The delayed computation closes over the state of a signal-generating function so that's how you keep your state - put a recursive invokation into a delayed expression and you now have a recursive stream.
Since the recursive invokation is delayed until a future time step, it allows an otherwise infinitely recursive function to run in lockstep with its consumer(s) rather than use up all the resources.
I believe their "unfold" function there roughly corresponds to the automaton in Elm - it takes a function that returns two values, one is the output to use and the other is the parameter to use in the next call. That function can generate an infinite stream of arbitrary "stable" values.
Their "delayed value" mechanism does allow the data flow graph to vary dynamically; the streams are similar to a list and so you can just start pulling values from a different list when conditions change. You can have a dynamically sized list of streams that produces a dynamically sized list of values.
The type system avoids memory leaks by blocking the use of past and future values; future values are kept as a lazy computation and past ones can be garbage collected. You can still manually buffer up past or future values, as long as they are "stable", but the compiler won't do it for you behind the scenes, you have to create that leak explicitly. This would reduce accidentally created memory leaks.

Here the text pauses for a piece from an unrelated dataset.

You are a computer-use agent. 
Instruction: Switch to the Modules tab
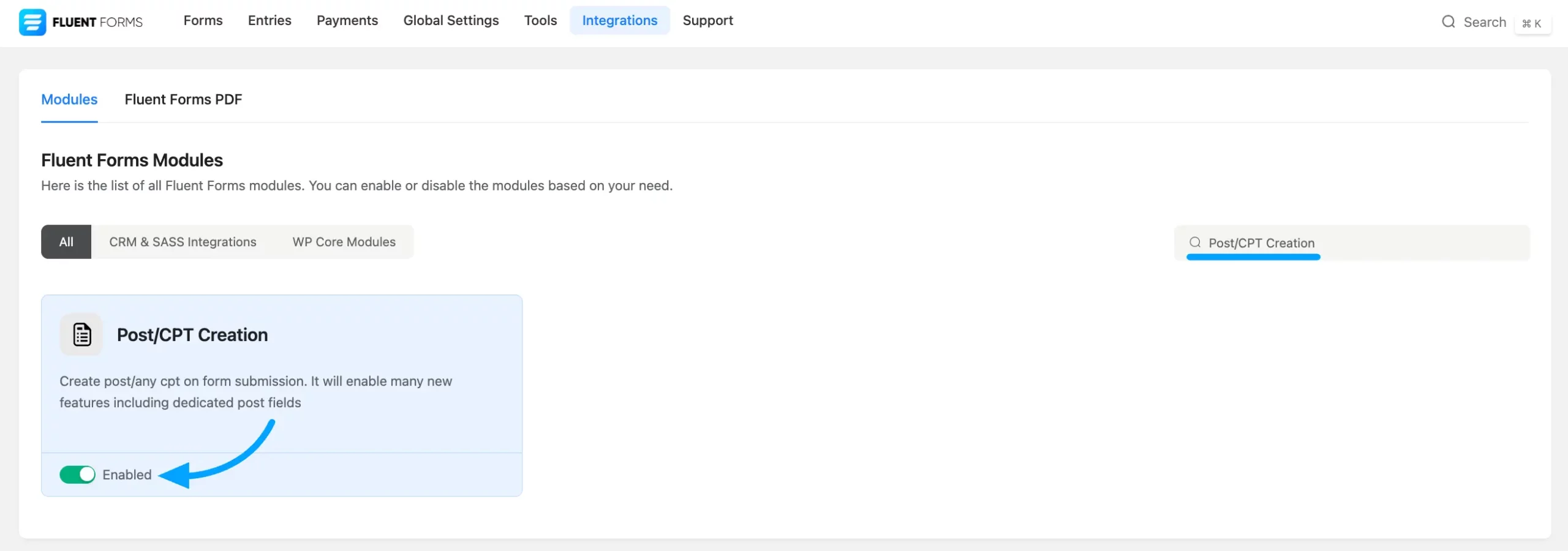click(x=69, y=100)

It seems like they were thinking of a strict implementation but I didn't find any mention of that in the text.
I'd guess the whole point of the research they are doing is to prevent the programmer from accidentally creating a memory leak in their FRP program by forcing the programmer to leak memory themselves, if that's what they really want. Memory leaks must have been a big problem in the past.

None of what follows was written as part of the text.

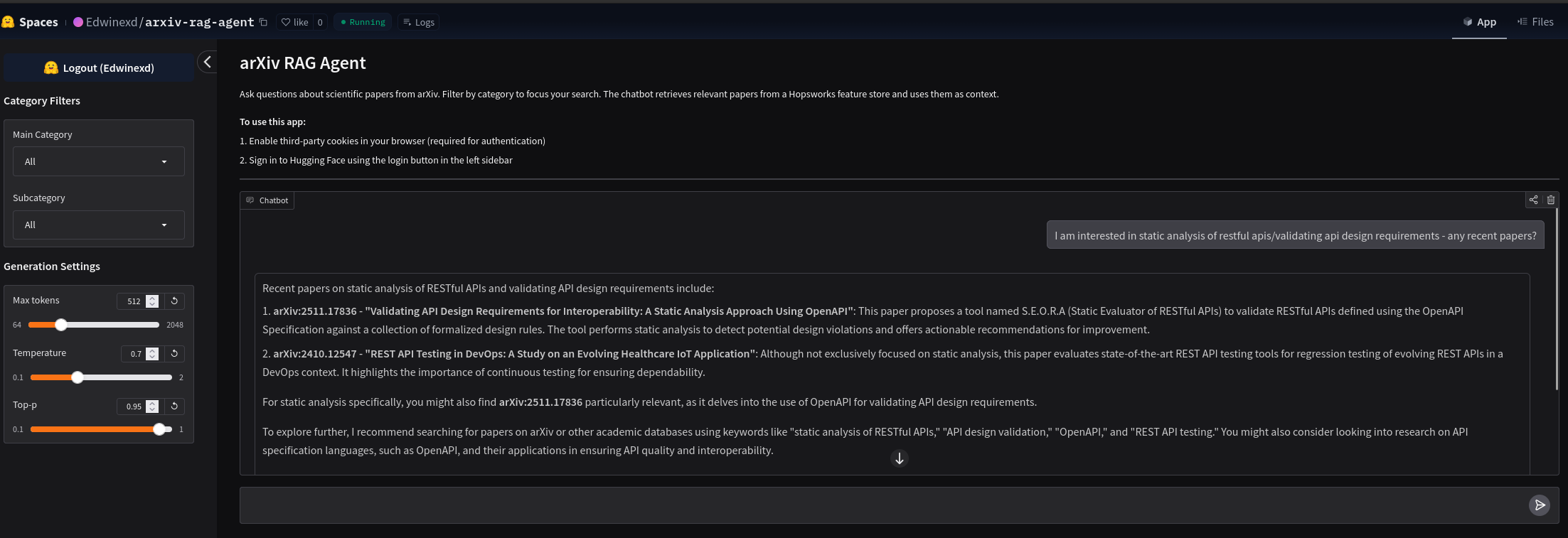
Task: Click the reset icon beside Max tokens
Action: tap(174, 301)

If my memory serves, a big part of Elm's design is that signals have to be defined ahead of time in the application and must always have a value, and that this also relates to the memory leak issues of other FRP implementations.
Somehow I'm not connecting with the point of having switching done at the level of a stream or a signal; the Elm approach seems to be fine. To manage a bunch of entities whose number varies over time I don't need a signal/automaton for each one, I can just have one automaton with a list of entities as part of its state. The data flow graph would really only vary if program itself was changing structure a lot.
The concern with switching I feel from this thread is actually about performance rather than capabilities - what if we're "wasting time" reading inputs or updating automaton states that won't be used for the current screen. I guess the way that I design my game - basically one giant automaton accepting all inputs - I can easily ignore inputs I'm not using and avoid code that isn't relevant to the current state. The cost of reading unused inputs seems small compared to everything else that is going on.